It looks like conservative columnist George Will just wasn't content peddling misinformation about global climate change. He's now written on his ostensible subject of expertise, baseball, lauding a book about umpiring. Will claims:
Umpires are islands of exemption from America's obsessive lawyering: As has been said, three strikes and you're out -- the best lawyer can't help you. But because it is the national pastime of a litigious nation, baseball is the only sport in which a nonplayer is allowed onto the field to argue against rulings.
Now, aside from the fact that the first and second sentences seem to cancel each other out, Will falsely suggests that a “nonplayer is allowed onto the field to argue” balls and strikes. In fact, that will get the “nonplayer” an immediate ejection.

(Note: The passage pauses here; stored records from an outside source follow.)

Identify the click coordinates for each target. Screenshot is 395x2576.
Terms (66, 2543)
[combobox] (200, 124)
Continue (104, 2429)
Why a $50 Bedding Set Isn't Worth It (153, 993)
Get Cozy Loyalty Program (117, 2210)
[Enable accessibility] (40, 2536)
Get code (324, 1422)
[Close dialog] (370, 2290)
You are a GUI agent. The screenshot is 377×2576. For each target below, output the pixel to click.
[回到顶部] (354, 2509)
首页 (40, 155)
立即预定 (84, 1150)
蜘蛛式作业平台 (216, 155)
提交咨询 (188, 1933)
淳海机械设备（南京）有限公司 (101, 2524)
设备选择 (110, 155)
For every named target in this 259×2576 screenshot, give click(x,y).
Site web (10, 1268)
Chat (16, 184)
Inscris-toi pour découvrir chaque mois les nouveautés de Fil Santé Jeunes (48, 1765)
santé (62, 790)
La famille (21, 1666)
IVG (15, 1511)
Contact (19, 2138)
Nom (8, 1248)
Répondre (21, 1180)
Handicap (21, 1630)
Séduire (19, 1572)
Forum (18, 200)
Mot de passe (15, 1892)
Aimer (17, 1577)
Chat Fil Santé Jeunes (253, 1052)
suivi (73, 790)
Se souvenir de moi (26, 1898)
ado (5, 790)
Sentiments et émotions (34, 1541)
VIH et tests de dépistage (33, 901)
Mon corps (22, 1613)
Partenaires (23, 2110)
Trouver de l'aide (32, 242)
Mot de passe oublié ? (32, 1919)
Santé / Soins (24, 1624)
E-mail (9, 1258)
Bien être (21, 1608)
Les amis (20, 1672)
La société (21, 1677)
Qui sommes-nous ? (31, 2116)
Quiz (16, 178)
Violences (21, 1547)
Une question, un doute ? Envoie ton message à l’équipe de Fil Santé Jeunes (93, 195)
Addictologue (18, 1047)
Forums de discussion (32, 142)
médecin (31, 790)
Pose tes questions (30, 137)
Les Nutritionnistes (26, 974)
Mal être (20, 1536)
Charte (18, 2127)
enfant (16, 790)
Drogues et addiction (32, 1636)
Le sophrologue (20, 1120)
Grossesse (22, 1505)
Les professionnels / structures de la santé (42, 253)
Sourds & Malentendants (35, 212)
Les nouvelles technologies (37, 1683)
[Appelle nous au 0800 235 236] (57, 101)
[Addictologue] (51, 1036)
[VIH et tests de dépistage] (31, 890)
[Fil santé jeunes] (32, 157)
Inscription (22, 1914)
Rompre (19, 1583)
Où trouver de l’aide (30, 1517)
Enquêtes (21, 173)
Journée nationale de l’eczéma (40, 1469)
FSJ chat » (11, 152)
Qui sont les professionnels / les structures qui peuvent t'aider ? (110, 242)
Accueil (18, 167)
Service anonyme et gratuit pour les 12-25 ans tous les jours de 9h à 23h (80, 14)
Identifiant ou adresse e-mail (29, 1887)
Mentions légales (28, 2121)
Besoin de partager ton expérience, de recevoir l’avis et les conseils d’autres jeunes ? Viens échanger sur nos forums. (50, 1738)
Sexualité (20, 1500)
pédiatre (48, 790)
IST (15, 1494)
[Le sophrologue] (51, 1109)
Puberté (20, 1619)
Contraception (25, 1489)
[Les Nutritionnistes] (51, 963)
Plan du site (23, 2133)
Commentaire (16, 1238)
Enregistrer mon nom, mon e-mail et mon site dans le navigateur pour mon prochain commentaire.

Also, “the best lawyer” can always help you, contrary to Will's suggestion. You can appeal any ruling by an umpire through two stages even when the motion to reconsider provided by arguing with the umpire who originally made the call is foreclosed because you can't argue balls and strikes: the appeal to the entire umpiring crew, and the appeal to the commissioner's office (formerly the league president's office) through the “playing under protest” system. The rules do say that such a protest has to be based on the violation of rules rather than a judgment decision. But that's a niggling detail that a lawyer like Clarence Darrow could probably get around.
(h/t A.H.S. who understands the rules of baseball far better than I, or Will, for that matter.)